NEW YORK (MainStreet) Earlier this year, the Federal Reserve began scaling back its bond stimulus by $10 billion per month, on the heels of improving economic conditions.
In her first Congressional testimony as the newly minted Federal Reserve Chairwoman, Janet Yellen announced that the Federal Reserve would continue tapering the bond stimulus, so long as the economic data and conditions warrant such action.
"If incoming information broadly supports the Committee's expectation of ongoing improvement in labor market conditions and inflation moving back towards its longer-run objective, the Committee will likely reduce the pace of asset purchases in further measured steps at future meetings," Yellen told Congress.
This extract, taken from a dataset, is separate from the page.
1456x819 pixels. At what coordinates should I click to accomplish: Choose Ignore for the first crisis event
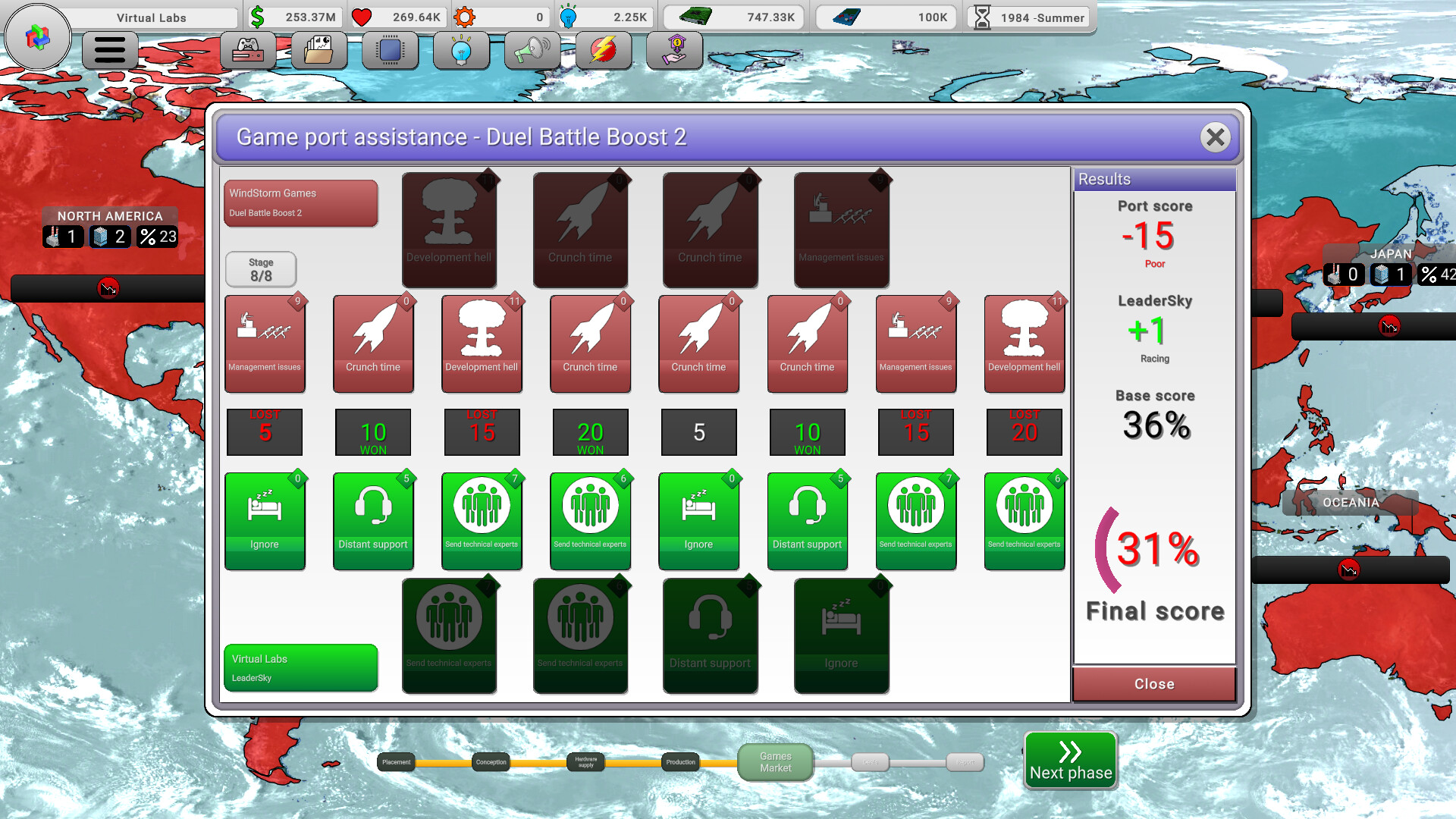point(265,520)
The Federal Reserve's bond stimulus, known as quantitative easing, boded well for investors in 2013, as it contributed to the Dow Jones Industrial Average's 27.5% gain and the S&P 500's 32% increase.
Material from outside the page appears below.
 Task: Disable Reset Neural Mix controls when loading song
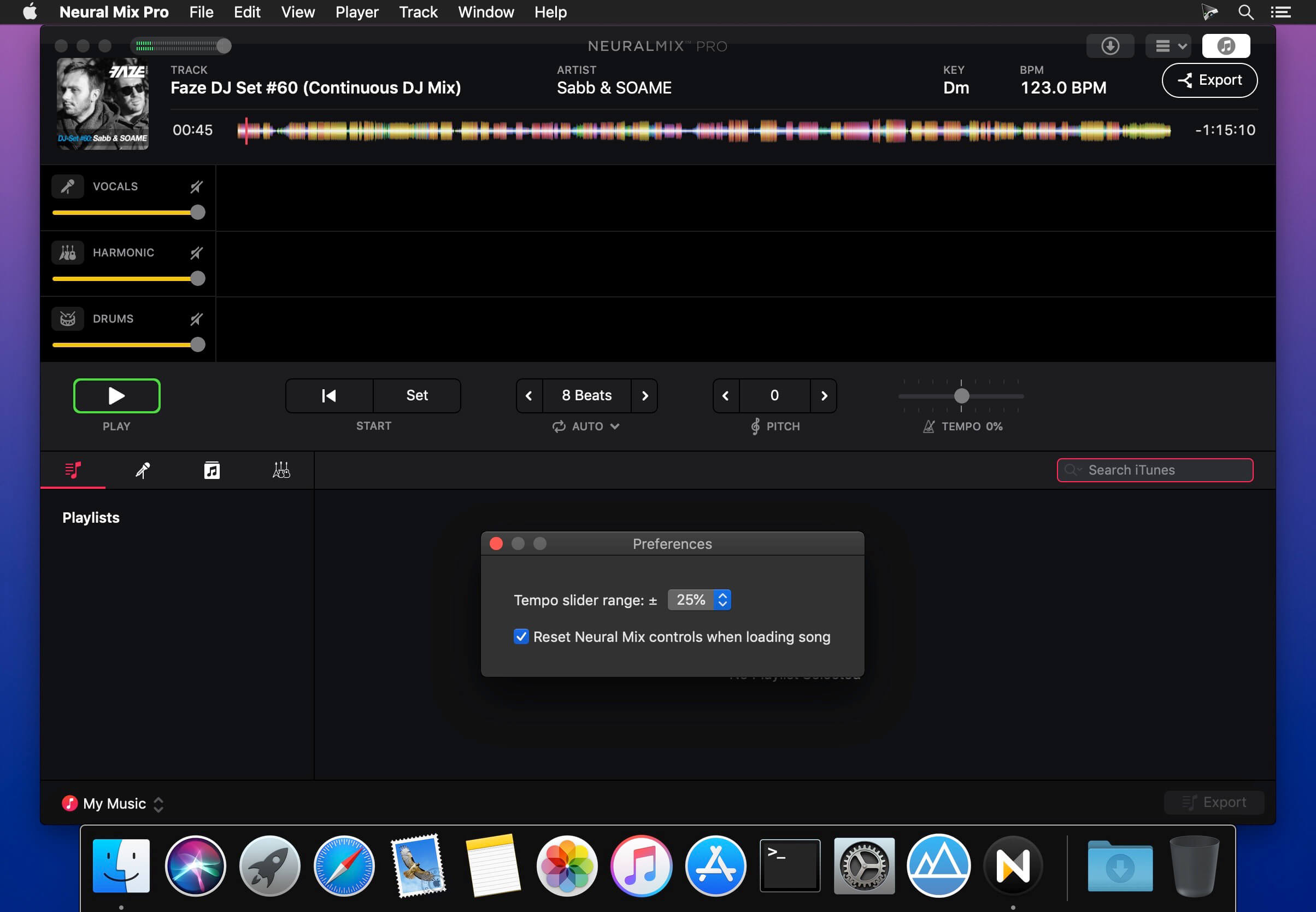tap(520, 636)
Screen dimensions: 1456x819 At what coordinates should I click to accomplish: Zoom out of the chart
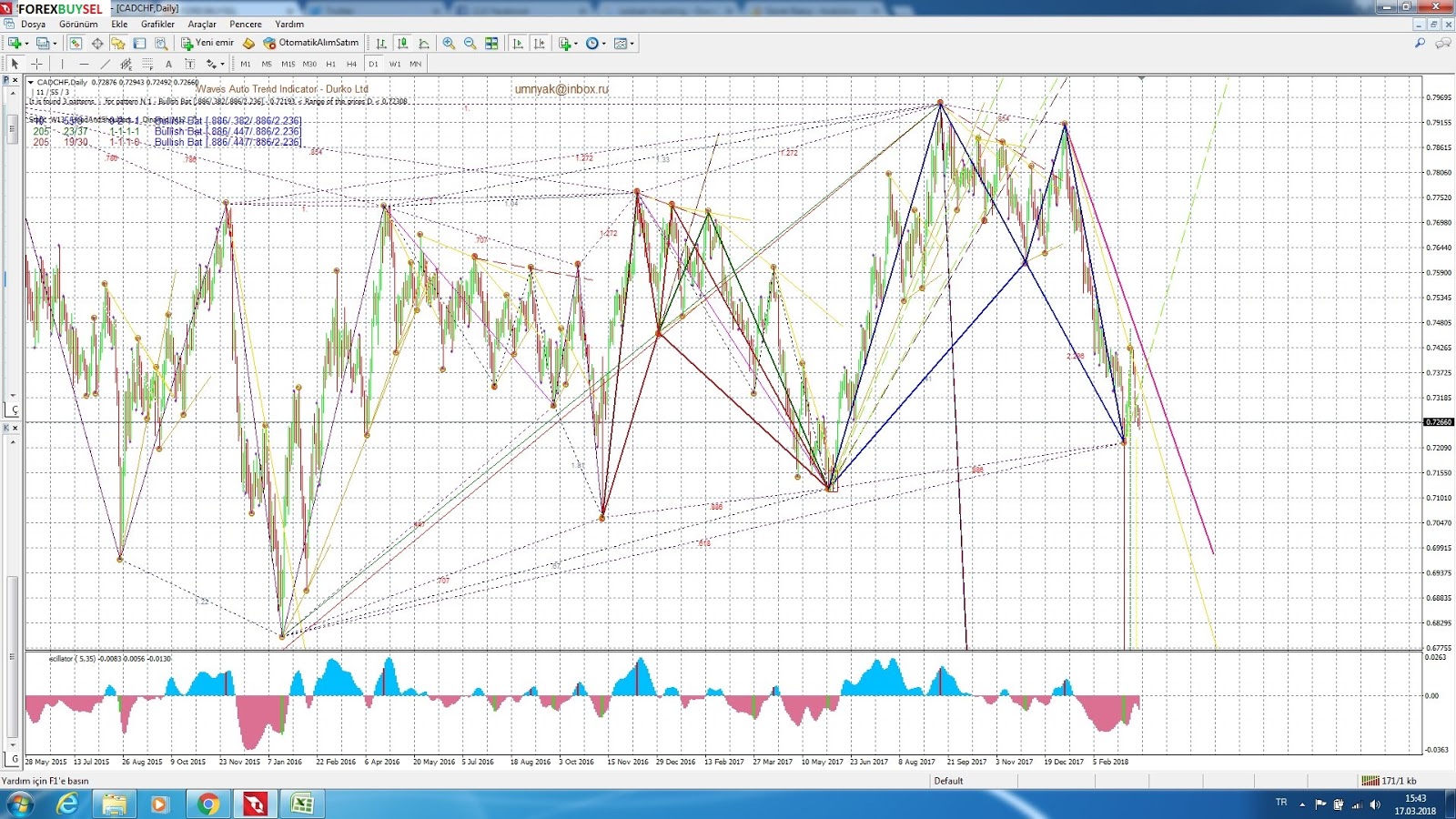[469, 43]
Those increases were an aberration and will likely be difficult to replicate in 2014. After all, the Dow Jones Industrial Average is already down 3.5% for 2014.
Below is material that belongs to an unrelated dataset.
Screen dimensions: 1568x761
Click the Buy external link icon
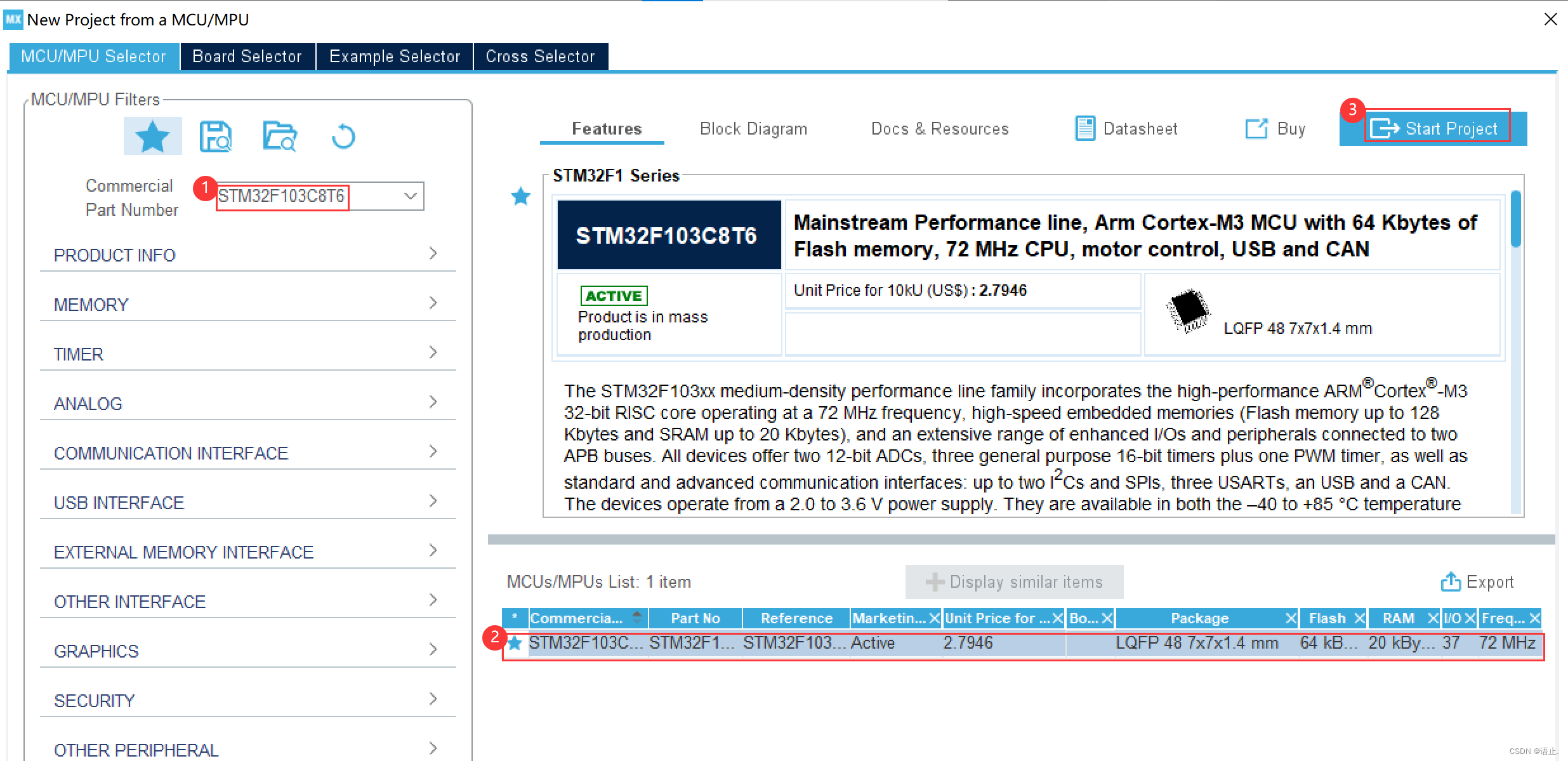click(1256, 129)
Since the Federal Reserve's stimulus is slowly starting to exit the markets, investors are scrambling to prep their portfolios for what is expected to be a turbulent year ahead.
Not to mention, a dearth of asset buybacks from the Federal Reserve will push interest rates yields to the upside, along with the 10-Year Treasury yield, which determines the interest rates on mortgages and credit cards, even though the Federal Reserve is not expected to change the federal funds rate any time this year, adding another level of complexity to asset allocation.
"It might be time to take some risk off the table, given 2013's gains, but we remain with a bias towards stocks," says Jeff Raupp, CFA and senior investment manager at Brinker Capital, a $16 billion investment manager. "If your time horizon is 6-12 months, you have to look at the markets in a positive nature, but you might have some more volatility from the taper."